Players often sing short songs when making plays, as demonstrated in Pai Hsien-yung's short story "The Eternal Snow Beauty" in his 1971 collection Taipei People.

===Winning and payout===
After a player declares they have completed their hand and displays ten pairs with distinct patterns (or another combination totaling 20 tiles) along with a trump tile (堂頭/亡) with a different pattern that was drawn from the wall or "eaten" from a discard, each player computes the total number of points in their hand. The winner of that hand is the player that has the highest points, which is not necessarily the first player to complete their hand.
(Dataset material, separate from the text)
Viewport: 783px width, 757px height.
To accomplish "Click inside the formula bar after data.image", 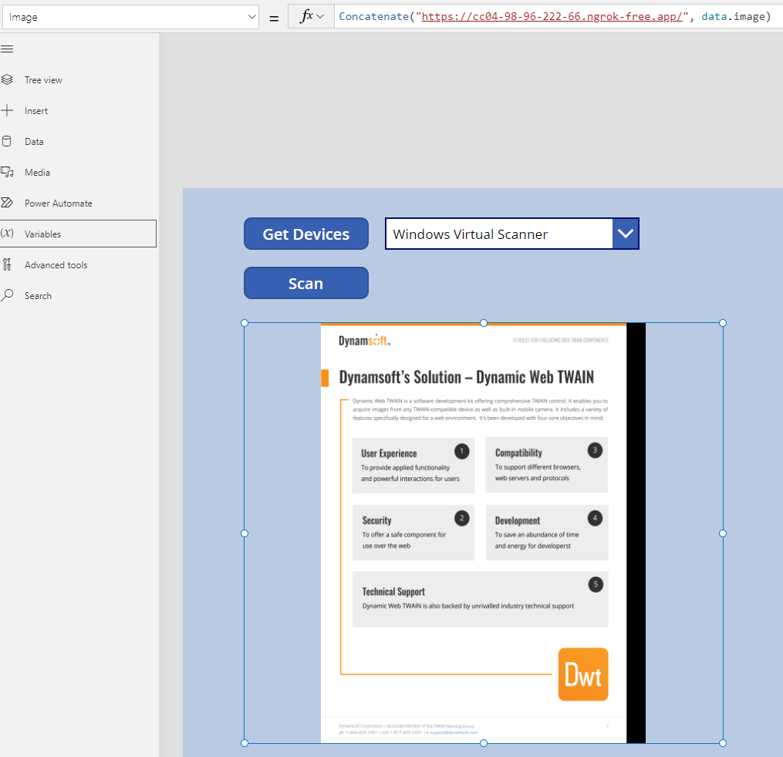I will pos(775,17).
The winner is paid according to the difference between their hand and each player's hand. The player with the second-highest points must pay the winner, but they in turn are paid by the third- and last-place players. Similarly, the third-place player pays the first- and second-place players, and is paid by the last-place player according to the relative difference in scores.

===Scoring===

Base multipliers (Dachen rules)
| Name | Combination | Pattern rank |  |  |  |
| Shake | Large | Medium | Small |
| Caution (翹) | Double + Flower + Flower | 64× | 16× | 8× | 4× |
| Full Set (正抱) | Double + Flower | 32× | 8× | 4× | 2× |
| Flower Set (花抱) | Flower + Flower | 16× | 4× | 2× | 1× |
| Half Set (半抱) | Double + Plain |
| White (花皮) | Flower + Plain | 8× | 2× | 1× | 1× |
| Double White (白皮抱) | Plain + Plain | 4× | 1× | 1× | 1× |

In general, the difficulty of achieving a combination, coupled with the pattern ranks and shake bonus determine the multiplier for the number of points awarded for specific combinations. Because the game is not widely played, there are few official published rules and variations of the scoring rules may apply, specific to the regions or even families where the game is played.
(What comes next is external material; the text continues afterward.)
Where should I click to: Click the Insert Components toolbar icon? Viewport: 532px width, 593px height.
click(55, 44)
Two-tile combinations are scored differently according to which types of tiles are included. Actual base point values may vary by game and local rules, but generally the points double for each framed card (whether "flower" or "double") in the set. That is, the combination of two "plain" tiles earns the base value, while a {"plain" and "flower"} or {"plain" and "double"}, adding one framed card, would earn twice the base value, and a {"flower" and "flower"} or {"flower" and "double"} would earn double that, for four times the base value.

In addition, the designated shake bonus pattern(s) receive an additional 2×–4× point multiplier during that hand, depending on custom and rules.
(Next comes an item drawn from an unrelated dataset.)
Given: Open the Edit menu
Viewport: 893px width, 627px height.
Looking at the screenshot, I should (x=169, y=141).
Also, the designated hand pattern can receive the same 2×–4× point multiplier, which stacks with any other multipliers already in place. For example, during the (first) Heaven hand, the 6-6 pattern receives this multiplier. Earth (second hand) is 1-1, People (third) is 4-4, and Harmony (fourth) is 3–1. Alternatively, under some rules, the player's seat designates which patterns receive the bonus multiplier, so for instance the Heaven player would receive a bonus for completing a set with the 6-6 pattern.

The single "trump" tile used to complete a hand is added to the final score, but only for the player who completed the hand. Similar score-doubling rules may apply, depending on whether the trump tile is plain, flower, or double type.

Because there are many mental formulas for scoring, players often recite them by singing during the scoring phase.